Theorem (Asinowski–H.–Selkirk, 2020+)
$X_{n, t, r}$ ... random variable, number of down-steps between $r$-th/$(r+1)$-th up-step in uniformly random $k_t$-Dyck path $\mathbb{E} X_{n, t, r} = \frac{k}{t+1} \Big(\frac{k^{t+1}}{(k+1)^t} - k + t\Big) + C(r, k, t) + O\Big(\frac{1}{n}\Big)$
For $r\in\{0, 1, n\}$, $\mathbb{V} X_{n, t, r} = \tilde{C}(r, k, t) + O\Big(\frac{1}{n}\Big)$

### Intermission: Punctured Convolutional Codes

Idea: add redundancy to bitstream to allow detection / correction of transmission errors
• Compute simple output function per input block
• Group outputs, delete bits according to "puncture pattern"

### Perforation Patterns

• Perforation patterns can be represented as matrices
• [Bégin, 1989]: perforation patterns are equivalent iff their matrices are cyclic-column-shift equivalent

### From Perforation Patterns to Down-Steps

Theorem (Asinowski–H.–Selkirk, 2020+)
The number of distinct perforation patterns[0/1-matrices] of dimension $(k+1)\times n$ with $n+1$ many 1-entries is $\frac{1}{n} \binom{(k+1)n}{n+1} = s_{n, 0, 1}.$
• Proof strategy: among all cyclic-column-shifted matrices, only exactly one corresponds to an elevated $k_0$-Dyck path
• New Cycle Lemma-type result: there is precisely one cyclic permutation of the sequence blocks such that, if a prefix contains at least one 1-entry, we have $k\cdot \# 1 \gt \# 0$

### Special case: Yet another Catalan structure!

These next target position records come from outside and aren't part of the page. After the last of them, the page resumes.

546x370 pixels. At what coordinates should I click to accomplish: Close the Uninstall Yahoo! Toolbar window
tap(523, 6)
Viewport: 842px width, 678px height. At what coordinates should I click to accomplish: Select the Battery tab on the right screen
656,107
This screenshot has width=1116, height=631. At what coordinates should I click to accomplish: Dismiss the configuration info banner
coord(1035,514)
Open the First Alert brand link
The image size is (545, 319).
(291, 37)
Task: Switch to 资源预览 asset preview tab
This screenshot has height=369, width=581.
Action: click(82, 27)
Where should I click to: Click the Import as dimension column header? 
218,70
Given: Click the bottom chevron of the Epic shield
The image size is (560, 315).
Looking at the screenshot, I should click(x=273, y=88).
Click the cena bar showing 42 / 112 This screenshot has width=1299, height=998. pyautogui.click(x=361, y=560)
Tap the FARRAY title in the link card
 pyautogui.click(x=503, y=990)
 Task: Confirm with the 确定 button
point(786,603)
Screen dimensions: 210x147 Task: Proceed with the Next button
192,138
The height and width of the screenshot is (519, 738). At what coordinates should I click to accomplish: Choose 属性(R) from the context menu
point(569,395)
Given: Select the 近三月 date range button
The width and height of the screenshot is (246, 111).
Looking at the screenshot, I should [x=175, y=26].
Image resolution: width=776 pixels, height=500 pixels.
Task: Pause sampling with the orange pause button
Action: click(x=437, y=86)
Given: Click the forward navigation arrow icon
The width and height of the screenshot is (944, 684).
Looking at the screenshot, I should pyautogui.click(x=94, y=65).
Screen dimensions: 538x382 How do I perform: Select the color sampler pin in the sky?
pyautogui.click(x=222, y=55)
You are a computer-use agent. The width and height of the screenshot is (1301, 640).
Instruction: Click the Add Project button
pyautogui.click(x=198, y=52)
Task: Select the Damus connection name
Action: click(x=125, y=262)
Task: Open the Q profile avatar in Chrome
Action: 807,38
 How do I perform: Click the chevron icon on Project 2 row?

Equivalence classes of binary $2\times n$-matrices with $n+1$ many 1-entries with respect to the "cyclic column shift"-relation are in bijection to Dyck-paths of length $2n$ (and enumerated by $C_n$).

### Summary

• Motivated by enumeration of generalized Kreweras-walks in the quarter plane
• Explicit (summation) formulas for number of down-steps in $k_t$-Dyck paths, also generating functions
• Expected number / variance of number of down-steps between two particular up-steps is $\text{const} + O(1/n)$
• Via equivalence classes of binary matrices: connection to coding theory
• New Cycle Lemma-type result for cyclic block shifts (plus yet another interpretation of Catalan numbers!)